Source excerpt >>
::::::::
So you want to bring home a little something to remember your trip to Cuba, but not sure what's a good idea and what might be asking for trouble? Here's how to bring a taste of the Cubana life home with you and avoid any airport questioning. A note: You can legally bring back $100 in cigars and/or Cuban rum, so choose wisely.
If you ask Cubans why their cigars are superior, they'll tell you it's the tobacco, and the rich soil that makes for a better crop. Or that it's all about the rolling of the cigar and the talent that has been passed down through generations. Whatever the reason, Cuban cigars make a great exclusive gift or souvenir. One of the most popular brands is Cohiba, which you can find for sale on the street, or in souvenir shops and high-end hotels. For the best rates, get them direct from the cigar factory and go for a tour while you're there.
In the land of mojitos, rum is more accessible (and often cheaper) than water. Havana Club is the standard in bars and restaurants, and is beloved among Cubans. Known as "The Rum of Cuba," it's basically the only acceptable brand to have in your cocktail, and you can only get it in Cuba. Pick up a bottle in gift shops, hotels, or at the airport duty-free shop.
3. Dance Moves
If you have any interest in salsa dancing, Cuba is the place to learn. Dancing is an everyday thing in Cuba, and can be found everywhere — clubs, restaurants, or just in the streets. It's also a fun way to mingle with the locals. Instructors here are the real deal, so just a couple lessons will give you a really good foundation if you want to continue taking classes or just impress your friends once you get home. Check out La Casa del Son in Havana.
::::::::
Task list >>
a) Please duplicate everything in the Cuba souvenir article from "So you want" down to "so choose wisely.".
b) Render this sentence from the Cuba souvenir article in Spanish: "Havana Club is the standard in bars and restaurants, and is beloved among Cubans."
c) Which place in Havana does the Cuba souvenir article recommend checking out for salsa dancing?
Rely only on the Cuba souvenir article.

Items drawn from a data source:
::::::::
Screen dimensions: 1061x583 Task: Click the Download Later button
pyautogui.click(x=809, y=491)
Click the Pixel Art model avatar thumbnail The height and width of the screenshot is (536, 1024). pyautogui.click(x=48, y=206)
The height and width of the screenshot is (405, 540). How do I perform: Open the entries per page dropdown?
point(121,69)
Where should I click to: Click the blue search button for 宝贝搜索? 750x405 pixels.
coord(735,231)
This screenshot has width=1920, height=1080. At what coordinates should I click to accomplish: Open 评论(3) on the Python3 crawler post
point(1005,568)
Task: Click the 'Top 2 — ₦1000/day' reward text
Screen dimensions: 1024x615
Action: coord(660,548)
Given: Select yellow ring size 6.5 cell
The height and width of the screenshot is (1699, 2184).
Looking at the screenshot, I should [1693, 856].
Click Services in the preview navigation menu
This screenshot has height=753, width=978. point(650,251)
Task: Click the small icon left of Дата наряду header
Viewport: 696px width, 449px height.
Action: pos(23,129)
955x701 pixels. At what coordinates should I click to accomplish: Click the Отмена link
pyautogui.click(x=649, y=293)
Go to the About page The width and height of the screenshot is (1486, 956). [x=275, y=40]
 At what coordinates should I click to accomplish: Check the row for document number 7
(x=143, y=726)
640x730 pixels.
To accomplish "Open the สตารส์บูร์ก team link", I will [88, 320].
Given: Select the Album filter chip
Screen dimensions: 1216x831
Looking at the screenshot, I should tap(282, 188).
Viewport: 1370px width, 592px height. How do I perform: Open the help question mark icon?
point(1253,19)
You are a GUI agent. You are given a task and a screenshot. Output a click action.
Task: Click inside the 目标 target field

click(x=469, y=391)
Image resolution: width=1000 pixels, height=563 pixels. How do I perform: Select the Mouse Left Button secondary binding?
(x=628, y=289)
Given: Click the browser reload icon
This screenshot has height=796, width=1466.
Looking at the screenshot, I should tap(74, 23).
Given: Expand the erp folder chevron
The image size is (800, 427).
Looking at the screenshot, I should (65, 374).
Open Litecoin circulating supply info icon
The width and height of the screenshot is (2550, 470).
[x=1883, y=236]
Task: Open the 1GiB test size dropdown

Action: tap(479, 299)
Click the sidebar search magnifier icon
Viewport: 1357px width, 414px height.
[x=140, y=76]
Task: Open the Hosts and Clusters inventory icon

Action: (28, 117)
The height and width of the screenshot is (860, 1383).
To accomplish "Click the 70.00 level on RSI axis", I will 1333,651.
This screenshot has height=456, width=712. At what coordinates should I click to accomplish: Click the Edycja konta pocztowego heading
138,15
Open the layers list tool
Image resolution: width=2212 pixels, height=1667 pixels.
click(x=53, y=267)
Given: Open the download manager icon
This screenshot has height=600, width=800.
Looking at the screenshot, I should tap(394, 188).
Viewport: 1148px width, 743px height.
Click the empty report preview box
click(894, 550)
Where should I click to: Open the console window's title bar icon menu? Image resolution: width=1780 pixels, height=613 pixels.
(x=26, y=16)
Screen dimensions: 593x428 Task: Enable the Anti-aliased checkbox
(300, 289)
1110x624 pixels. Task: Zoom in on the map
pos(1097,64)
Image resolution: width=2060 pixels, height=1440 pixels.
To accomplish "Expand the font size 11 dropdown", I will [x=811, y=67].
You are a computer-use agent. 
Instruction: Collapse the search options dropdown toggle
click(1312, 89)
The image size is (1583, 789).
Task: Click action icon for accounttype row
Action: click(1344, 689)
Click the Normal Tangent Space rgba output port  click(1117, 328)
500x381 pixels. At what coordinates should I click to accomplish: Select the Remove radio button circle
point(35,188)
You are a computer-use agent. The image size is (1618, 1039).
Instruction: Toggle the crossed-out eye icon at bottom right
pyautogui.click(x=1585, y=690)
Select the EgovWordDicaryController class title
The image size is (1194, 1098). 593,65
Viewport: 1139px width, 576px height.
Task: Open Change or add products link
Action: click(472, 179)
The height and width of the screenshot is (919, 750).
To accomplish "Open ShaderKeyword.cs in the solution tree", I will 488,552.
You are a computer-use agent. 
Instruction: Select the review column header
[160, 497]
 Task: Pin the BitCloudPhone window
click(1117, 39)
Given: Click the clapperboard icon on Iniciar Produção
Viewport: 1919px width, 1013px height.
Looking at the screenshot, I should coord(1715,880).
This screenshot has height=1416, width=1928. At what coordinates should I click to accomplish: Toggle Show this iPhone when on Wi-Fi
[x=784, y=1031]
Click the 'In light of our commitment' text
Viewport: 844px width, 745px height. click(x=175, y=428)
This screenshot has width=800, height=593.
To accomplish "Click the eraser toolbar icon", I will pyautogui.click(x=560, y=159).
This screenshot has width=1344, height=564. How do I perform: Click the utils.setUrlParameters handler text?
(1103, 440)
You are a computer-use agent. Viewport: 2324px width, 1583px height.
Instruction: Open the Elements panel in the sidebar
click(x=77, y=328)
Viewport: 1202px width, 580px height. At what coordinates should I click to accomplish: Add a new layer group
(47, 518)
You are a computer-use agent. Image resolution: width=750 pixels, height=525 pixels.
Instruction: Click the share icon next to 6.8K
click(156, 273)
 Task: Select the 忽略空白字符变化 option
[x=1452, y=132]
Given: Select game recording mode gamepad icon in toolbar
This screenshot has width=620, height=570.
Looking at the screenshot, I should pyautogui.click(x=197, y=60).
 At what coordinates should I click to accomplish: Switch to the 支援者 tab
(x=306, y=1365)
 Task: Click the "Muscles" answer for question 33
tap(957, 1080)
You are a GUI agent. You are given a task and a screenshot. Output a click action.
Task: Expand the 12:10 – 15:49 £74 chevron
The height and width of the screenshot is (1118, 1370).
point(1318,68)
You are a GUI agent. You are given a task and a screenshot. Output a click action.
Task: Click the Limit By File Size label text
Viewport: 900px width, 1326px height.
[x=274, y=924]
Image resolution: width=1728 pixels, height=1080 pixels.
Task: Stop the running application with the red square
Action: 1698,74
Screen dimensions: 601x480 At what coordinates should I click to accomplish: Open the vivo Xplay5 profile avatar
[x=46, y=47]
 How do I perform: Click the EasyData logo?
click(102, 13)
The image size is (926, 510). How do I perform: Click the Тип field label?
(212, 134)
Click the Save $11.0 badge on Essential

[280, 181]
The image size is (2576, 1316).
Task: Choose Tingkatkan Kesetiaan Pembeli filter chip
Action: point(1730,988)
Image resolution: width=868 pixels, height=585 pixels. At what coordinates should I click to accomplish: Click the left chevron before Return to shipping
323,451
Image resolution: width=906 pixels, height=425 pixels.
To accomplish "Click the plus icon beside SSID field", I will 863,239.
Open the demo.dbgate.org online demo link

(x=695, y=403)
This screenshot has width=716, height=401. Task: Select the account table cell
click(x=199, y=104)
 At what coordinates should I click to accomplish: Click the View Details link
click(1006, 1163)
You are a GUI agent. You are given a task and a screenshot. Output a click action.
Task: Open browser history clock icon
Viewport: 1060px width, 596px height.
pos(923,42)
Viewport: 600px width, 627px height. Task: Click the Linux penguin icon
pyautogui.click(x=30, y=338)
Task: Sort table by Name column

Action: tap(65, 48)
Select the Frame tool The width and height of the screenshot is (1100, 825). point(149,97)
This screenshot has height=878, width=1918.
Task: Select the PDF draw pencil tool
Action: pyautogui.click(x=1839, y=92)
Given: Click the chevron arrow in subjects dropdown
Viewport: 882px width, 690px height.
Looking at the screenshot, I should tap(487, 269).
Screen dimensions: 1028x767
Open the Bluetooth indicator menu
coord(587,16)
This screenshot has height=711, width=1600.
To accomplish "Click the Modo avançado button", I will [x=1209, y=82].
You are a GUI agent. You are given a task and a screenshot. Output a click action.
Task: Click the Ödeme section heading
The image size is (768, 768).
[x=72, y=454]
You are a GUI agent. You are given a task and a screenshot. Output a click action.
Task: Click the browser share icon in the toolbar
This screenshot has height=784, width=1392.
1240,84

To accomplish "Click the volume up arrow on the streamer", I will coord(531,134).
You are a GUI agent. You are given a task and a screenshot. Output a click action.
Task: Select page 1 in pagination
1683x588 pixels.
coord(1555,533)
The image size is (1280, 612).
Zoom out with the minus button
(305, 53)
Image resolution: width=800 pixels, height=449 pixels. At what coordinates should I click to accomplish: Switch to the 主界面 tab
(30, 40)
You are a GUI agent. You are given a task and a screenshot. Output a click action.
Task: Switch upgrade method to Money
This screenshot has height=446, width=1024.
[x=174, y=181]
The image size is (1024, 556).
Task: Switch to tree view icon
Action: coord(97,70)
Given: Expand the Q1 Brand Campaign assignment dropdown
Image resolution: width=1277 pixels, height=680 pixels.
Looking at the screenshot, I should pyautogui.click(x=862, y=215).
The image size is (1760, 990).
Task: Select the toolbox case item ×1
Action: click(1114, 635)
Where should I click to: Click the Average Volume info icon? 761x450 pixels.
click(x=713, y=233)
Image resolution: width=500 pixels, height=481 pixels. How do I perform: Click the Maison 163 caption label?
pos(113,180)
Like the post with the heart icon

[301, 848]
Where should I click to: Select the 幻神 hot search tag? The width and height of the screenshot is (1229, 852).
::::::::
Solutions to the tasks >>
a)
So you want to bring home a little something to remember your trip to Cuba, but not sure what's a good idea and what might be asking for trouble? Here's how to bring a taste of the Cubana life home with you and avoid any airport questioning. A note: You can legally bring back $100 in cigars and/or Cuban rum, so choose wisely.

b) Havana Club es el estándar en bares y restaurantes, y es muy querido entre los cubanos.

c) La Casa del Son